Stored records
● ● ●

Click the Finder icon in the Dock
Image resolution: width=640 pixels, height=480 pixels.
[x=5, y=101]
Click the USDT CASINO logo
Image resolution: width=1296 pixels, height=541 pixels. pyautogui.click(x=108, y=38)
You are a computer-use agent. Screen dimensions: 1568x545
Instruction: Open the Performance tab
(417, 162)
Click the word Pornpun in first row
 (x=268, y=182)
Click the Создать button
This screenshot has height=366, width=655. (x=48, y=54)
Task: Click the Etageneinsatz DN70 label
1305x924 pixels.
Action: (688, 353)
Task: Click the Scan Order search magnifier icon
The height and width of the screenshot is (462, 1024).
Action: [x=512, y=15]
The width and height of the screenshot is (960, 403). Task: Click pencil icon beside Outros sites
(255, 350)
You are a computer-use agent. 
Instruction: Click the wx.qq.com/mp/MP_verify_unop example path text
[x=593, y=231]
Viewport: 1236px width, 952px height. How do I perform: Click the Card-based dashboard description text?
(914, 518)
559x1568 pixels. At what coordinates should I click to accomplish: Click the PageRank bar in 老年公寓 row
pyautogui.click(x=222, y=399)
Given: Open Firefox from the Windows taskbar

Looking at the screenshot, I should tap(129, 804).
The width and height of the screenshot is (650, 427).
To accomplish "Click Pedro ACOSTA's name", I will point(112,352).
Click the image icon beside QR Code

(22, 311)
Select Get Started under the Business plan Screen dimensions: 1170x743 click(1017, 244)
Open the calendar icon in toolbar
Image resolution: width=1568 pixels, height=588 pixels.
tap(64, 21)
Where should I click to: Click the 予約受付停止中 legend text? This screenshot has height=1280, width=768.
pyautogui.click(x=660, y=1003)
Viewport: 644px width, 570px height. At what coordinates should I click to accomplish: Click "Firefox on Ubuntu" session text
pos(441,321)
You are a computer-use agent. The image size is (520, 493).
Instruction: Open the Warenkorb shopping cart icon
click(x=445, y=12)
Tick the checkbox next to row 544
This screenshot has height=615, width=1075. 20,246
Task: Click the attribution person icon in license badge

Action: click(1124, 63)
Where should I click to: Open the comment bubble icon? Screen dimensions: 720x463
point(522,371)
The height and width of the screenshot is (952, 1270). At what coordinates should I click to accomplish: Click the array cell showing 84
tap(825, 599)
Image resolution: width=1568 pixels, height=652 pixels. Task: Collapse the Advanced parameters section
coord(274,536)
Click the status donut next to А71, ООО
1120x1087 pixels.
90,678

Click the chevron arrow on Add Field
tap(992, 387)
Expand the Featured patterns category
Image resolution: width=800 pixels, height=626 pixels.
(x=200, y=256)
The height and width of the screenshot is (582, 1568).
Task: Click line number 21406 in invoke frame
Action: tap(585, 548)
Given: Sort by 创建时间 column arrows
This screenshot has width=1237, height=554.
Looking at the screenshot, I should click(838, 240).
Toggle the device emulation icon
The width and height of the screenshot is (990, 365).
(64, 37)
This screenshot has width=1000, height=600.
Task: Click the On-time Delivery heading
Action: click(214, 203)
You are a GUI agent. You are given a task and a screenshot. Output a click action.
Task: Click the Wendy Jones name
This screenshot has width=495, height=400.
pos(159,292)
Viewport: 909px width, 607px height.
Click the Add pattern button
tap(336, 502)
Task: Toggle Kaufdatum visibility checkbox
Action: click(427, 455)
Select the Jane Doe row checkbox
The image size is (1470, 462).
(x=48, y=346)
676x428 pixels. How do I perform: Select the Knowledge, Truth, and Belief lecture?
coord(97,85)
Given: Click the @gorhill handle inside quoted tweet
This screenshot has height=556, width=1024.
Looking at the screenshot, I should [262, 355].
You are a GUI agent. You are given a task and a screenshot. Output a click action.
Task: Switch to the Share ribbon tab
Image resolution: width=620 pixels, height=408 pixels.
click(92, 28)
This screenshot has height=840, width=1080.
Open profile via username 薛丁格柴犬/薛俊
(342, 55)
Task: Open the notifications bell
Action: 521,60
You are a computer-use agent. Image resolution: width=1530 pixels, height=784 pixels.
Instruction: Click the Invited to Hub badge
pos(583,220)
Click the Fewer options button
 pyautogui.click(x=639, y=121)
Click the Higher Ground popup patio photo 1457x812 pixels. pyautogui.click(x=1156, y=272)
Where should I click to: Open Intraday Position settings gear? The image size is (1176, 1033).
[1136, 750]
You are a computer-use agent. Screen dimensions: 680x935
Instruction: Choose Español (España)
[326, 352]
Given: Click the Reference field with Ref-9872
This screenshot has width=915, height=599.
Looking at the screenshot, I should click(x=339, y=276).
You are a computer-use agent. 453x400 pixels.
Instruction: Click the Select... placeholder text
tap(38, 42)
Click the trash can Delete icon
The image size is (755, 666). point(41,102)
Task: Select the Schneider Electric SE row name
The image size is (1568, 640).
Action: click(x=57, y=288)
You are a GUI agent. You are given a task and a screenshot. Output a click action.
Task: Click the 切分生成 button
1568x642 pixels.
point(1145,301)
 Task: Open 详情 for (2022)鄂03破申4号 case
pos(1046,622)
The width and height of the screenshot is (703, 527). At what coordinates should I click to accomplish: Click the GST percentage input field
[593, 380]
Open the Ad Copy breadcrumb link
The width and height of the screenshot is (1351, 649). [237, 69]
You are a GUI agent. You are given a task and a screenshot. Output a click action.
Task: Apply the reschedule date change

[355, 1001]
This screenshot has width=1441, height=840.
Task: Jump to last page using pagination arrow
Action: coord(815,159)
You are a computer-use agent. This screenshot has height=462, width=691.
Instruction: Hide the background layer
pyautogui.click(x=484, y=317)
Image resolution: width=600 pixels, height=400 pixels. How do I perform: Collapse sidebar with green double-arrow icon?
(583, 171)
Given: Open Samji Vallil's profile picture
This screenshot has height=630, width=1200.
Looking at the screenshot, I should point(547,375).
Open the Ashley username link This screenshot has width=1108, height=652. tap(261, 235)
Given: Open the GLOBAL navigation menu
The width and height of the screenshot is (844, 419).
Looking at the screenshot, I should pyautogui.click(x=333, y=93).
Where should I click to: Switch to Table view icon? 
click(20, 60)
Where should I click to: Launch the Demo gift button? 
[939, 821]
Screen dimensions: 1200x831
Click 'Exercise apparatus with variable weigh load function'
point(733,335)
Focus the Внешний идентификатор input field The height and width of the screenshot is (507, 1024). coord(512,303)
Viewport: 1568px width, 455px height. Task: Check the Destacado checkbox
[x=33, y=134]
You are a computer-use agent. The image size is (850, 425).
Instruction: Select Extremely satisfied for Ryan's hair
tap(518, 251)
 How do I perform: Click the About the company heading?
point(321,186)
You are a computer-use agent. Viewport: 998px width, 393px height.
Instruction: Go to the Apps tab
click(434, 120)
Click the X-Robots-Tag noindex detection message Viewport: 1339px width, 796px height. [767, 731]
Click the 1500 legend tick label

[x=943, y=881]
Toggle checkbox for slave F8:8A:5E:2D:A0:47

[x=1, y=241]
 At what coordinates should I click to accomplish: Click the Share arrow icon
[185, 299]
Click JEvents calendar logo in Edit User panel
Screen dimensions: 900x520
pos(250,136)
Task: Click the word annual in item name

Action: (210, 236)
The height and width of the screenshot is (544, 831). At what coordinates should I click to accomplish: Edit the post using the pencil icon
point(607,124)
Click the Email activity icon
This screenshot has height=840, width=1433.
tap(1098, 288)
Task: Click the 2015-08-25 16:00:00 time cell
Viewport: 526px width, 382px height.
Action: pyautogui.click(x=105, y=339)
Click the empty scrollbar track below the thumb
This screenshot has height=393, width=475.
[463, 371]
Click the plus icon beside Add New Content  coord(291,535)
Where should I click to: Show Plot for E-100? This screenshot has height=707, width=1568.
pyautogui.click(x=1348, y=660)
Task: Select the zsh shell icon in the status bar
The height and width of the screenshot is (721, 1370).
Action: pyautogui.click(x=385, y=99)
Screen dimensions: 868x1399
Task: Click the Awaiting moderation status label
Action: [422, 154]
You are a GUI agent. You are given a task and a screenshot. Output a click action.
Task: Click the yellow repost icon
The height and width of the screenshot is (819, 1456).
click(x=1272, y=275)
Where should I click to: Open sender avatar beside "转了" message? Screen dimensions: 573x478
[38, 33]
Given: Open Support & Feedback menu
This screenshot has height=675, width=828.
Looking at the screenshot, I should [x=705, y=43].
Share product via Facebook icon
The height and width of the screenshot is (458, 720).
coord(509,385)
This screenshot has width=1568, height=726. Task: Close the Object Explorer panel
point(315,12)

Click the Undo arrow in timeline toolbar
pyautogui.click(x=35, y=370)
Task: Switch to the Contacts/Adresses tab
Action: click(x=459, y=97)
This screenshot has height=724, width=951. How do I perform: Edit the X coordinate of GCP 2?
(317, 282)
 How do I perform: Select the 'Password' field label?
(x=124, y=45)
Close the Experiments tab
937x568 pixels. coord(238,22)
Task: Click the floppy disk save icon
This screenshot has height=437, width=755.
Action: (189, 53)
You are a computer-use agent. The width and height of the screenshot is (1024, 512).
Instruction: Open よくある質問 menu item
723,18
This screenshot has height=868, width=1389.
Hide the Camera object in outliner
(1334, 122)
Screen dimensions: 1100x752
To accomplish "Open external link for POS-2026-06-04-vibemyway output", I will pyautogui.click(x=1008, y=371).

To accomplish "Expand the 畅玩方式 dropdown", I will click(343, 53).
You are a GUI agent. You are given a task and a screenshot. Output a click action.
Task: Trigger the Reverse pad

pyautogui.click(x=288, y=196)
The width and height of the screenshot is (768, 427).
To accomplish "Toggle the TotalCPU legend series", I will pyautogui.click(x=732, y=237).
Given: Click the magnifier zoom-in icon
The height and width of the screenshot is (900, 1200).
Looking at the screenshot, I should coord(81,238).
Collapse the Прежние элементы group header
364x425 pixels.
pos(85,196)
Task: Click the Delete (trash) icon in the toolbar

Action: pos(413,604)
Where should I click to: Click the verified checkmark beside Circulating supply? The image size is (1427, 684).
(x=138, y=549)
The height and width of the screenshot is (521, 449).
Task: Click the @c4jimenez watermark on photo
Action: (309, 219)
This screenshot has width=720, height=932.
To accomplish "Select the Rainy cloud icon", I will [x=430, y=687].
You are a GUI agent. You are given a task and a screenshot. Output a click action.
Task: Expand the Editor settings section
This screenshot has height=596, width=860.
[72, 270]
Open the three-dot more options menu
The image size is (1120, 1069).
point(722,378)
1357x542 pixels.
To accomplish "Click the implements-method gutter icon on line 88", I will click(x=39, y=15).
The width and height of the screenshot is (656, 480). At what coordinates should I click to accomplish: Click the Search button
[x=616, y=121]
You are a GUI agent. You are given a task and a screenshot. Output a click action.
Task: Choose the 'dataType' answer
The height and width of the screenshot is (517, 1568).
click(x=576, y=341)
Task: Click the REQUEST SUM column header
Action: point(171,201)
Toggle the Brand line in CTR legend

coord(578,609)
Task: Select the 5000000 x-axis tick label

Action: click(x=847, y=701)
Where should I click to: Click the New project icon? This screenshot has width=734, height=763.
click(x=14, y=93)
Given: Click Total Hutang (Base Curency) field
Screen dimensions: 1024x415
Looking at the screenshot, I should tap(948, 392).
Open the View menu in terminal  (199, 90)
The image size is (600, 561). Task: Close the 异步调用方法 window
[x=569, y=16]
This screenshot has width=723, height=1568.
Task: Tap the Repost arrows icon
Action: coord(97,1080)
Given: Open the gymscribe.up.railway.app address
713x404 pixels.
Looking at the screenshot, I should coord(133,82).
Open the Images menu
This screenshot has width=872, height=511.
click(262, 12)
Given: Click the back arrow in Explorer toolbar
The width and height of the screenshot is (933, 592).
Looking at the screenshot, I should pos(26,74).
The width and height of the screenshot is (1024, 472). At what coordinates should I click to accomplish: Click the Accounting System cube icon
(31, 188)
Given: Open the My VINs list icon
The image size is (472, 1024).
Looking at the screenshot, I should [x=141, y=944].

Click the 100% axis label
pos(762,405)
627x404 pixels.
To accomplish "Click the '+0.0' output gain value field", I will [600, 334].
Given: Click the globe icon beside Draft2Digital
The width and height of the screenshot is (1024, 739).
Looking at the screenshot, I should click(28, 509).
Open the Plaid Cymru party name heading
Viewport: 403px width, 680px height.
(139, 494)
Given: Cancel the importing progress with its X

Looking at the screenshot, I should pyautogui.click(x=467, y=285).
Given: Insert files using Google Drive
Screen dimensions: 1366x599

● ● ●

PROBLEM
If a line above includes the string "magnifier", pick it out.

PROBLEM SOLUTION
Task: Click the Scan Order search magnifier icon
Given: Click the magnifier zoom-in icon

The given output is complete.